Drugie 45 minut również zaczęło się fatalnie dla Olimpii. Po podaniu Mariusza Sławka z lewej strony boiska Krystian Pieczara po raz pierwszy pokonał Andrzeja Witana. Drugi raz napastnik gości na listę strzelców wpisał się już w 57. minucie. Gospodarze odpowiedzi błyskawicznie. Kontaktową bramkę dla żółto-biało-niebieskich zdobył Damian Poliński. Młodzieżowiec gospodarzy wykorzystał prostopadłe podanie kolegi w sytuacji sam na sam z Wiktorem Kaczorowskim umieścił piłkę w bramce rywali.
To jednak było wszystko, na co elblążan stać było tego dnia. Inicjatywę przejęli goście. W 70. minucie niecelnie strzelał Bartosz Wolski, kilka minut później elbląski bramkarz obronił strzał Dominika Sadzawickiego. Stal o trzecią bramkę walczyła do końca. 89. minuta – Andrzej Witan z trudem broni lob Sławomira Szeligi. W doliczonym czasie gry, podczas kolejnej interwencji, bramkarz gospodarzy popełnił jednak błąd. Wykorzystał go Grzegorz Goncerz i zdobył trzecią bramki dla zespołu Stali.
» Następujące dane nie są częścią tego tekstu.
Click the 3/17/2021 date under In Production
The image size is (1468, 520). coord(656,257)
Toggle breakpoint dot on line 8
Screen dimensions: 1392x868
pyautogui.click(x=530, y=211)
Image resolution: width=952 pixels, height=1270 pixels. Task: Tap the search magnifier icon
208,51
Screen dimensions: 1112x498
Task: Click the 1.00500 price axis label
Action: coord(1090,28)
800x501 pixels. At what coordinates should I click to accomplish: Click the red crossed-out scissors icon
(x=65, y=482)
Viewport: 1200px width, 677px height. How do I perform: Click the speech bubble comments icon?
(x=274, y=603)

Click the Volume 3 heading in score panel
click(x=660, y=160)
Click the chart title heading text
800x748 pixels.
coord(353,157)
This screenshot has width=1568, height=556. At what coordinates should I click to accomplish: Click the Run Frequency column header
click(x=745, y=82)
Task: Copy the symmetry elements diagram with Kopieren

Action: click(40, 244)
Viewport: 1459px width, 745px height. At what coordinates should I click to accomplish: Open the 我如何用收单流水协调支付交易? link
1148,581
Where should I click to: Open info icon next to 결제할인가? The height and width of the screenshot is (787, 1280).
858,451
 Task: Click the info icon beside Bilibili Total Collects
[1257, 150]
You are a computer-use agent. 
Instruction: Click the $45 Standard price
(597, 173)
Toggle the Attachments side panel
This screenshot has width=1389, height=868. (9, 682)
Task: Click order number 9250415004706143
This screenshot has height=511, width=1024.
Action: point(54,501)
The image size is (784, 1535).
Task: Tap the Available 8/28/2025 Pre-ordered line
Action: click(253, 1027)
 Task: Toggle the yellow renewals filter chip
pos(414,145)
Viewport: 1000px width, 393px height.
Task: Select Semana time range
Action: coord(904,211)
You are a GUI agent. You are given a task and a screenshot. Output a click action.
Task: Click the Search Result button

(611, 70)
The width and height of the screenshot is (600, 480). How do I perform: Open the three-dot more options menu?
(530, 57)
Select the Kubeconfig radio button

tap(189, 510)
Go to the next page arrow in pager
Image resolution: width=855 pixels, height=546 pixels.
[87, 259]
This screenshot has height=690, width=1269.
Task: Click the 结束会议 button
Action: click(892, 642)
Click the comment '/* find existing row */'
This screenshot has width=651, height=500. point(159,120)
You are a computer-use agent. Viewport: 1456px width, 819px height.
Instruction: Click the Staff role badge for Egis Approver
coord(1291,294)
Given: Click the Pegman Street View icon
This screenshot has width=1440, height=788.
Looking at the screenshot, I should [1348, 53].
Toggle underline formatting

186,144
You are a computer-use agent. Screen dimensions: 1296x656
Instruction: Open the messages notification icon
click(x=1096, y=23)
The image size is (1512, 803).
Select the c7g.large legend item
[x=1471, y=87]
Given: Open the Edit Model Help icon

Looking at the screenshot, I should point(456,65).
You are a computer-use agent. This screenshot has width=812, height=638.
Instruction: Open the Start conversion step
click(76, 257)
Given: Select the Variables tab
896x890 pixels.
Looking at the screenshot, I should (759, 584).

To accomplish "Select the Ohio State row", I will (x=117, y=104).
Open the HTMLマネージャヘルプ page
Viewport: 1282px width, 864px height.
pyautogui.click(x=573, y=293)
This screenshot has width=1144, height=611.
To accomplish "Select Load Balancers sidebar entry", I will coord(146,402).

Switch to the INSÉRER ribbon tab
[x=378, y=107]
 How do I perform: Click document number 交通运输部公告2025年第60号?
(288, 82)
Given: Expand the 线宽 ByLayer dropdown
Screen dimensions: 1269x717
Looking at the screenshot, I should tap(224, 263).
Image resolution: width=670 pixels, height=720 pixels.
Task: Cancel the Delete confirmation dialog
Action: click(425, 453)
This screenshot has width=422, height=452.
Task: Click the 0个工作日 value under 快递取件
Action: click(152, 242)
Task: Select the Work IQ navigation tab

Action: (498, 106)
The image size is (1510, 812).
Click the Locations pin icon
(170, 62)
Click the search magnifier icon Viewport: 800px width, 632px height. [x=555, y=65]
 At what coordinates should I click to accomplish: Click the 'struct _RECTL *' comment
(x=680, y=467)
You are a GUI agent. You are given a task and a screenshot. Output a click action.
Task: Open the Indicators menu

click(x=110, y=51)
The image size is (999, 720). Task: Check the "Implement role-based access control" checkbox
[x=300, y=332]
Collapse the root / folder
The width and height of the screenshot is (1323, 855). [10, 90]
Dzisiejsza porażka i jednoczesne zwycięstwo Hutnika Kraków nad Olimpią Grudziądz zepchnęło elblążan na 18. miejsce w tabeli. Kolejny mecz podopieczni Jacka Trzeciaka zagrają w sobotę. W Ostródzie zmierzą się z tamtejszym Sokołem.
Olimpia Elbląg – Stal Rzeszów 1:3 (0:0)
Bramki: 0:1 – Pieczara (46. min.), 0:2 -Pieczara (57. min.), 1:2 -Poliński (59. min.), 1:3 – Goncerz (90+3 min.)
Olimpia: Witan – Sedlewski (84' Ressel), Lewandowski, Wenger, Kamiński – Krasa(83' Filipczyk), Burzyński, Waniek(45' Zyska), Kiełtyka (55' Jabłoński), Kordykiewicz (55' Poliński), Surdykowski
Statystyki meczu (za Statscore; na pierwszym miejscu dane Olimpii Elbląg na drugim Stali Rzeszów)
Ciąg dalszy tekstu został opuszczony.